*** Data provided
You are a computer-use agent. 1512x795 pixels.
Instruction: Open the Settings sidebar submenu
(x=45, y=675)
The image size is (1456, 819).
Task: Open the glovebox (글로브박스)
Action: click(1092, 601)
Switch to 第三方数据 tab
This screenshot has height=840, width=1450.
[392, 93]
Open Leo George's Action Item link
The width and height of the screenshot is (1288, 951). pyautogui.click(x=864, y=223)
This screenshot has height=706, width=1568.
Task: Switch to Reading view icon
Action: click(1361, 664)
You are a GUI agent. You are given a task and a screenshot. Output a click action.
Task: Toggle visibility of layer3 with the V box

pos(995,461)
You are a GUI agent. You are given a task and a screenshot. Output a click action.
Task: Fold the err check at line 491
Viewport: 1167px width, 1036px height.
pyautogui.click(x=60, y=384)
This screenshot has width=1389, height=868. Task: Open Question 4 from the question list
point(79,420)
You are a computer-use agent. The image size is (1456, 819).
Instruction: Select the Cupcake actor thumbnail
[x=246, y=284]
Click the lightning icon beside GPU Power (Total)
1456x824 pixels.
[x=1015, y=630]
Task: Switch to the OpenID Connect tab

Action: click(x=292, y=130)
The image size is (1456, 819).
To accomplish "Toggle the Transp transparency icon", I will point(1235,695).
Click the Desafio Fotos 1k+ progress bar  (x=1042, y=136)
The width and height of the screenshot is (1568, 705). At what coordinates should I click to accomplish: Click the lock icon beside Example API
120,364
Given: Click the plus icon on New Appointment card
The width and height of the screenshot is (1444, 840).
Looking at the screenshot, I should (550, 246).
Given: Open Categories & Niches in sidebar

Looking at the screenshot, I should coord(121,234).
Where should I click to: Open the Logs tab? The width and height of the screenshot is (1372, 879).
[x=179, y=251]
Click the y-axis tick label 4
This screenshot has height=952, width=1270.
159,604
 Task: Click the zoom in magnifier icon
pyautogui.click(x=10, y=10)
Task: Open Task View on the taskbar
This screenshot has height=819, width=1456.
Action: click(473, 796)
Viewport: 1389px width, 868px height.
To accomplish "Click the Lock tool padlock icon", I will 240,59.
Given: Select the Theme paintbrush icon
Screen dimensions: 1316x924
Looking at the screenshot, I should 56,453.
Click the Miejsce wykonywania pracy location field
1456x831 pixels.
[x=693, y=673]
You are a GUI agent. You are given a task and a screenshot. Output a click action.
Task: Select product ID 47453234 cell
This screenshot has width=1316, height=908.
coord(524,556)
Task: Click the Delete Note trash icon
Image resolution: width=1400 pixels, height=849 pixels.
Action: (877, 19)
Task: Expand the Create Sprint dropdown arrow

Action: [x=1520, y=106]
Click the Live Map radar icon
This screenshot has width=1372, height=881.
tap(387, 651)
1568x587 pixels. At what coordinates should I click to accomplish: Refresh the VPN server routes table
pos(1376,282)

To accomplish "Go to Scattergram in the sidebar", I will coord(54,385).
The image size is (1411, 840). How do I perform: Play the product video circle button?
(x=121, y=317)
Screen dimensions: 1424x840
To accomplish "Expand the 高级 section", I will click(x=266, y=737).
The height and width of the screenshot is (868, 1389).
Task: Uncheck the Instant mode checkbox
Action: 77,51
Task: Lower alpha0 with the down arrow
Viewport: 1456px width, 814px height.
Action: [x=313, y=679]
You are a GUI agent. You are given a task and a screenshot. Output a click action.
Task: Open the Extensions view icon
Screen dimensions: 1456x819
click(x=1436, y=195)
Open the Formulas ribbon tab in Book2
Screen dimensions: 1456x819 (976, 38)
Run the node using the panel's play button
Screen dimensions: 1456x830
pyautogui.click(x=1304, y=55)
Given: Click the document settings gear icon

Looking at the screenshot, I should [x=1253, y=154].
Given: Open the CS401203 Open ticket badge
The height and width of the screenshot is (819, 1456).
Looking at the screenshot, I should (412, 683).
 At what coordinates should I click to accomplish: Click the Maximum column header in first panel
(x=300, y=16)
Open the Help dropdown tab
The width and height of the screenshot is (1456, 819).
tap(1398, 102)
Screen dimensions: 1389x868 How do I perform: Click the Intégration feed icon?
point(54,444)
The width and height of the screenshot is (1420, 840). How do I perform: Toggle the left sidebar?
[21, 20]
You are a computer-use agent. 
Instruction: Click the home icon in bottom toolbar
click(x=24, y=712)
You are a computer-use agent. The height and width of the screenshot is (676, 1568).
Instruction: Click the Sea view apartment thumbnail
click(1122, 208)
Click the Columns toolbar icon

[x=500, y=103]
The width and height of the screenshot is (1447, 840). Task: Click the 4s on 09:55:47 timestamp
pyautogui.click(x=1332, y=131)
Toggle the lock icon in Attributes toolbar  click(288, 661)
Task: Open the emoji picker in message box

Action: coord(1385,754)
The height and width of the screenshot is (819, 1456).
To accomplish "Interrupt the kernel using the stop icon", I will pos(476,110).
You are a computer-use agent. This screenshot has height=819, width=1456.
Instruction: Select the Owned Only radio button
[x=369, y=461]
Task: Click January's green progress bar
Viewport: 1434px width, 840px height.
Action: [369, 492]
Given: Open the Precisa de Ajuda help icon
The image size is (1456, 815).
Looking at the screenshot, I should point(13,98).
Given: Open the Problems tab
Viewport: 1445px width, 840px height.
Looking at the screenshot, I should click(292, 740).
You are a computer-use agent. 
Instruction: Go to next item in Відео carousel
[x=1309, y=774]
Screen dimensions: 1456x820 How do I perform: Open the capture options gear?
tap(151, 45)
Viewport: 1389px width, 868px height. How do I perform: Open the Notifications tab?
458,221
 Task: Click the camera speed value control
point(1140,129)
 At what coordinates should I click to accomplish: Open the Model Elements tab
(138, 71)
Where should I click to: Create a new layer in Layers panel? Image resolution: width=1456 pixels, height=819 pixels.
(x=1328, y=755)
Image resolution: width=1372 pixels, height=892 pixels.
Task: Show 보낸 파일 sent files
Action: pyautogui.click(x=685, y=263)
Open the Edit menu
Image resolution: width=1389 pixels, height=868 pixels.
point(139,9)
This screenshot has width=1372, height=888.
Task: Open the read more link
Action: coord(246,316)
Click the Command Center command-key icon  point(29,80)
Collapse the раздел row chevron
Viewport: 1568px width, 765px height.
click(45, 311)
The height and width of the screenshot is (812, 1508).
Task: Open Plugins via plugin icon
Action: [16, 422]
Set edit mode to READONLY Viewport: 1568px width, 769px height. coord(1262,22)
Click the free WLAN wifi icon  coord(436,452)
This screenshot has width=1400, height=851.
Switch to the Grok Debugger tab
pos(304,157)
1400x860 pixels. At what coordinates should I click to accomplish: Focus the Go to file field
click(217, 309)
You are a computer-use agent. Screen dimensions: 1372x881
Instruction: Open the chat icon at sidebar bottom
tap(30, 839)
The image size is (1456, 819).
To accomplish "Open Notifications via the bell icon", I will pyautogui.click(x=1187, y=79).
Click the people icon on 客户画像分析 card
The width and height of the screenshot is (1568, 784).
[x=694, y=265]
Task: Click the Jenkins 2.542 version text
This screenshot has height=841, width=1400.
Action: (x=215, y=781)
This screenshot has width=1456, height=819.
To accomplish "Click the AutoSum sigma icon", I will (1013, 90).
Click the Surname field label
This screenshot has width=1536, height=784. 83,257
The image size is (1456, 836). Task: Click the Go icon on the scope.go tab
******
What you have to do:
Your answer should consist of copies of the lines above that include the string "card".

Written answer:
Given: Click the plus icon on New Appointment card
Click the people icon on 客户画像分析 card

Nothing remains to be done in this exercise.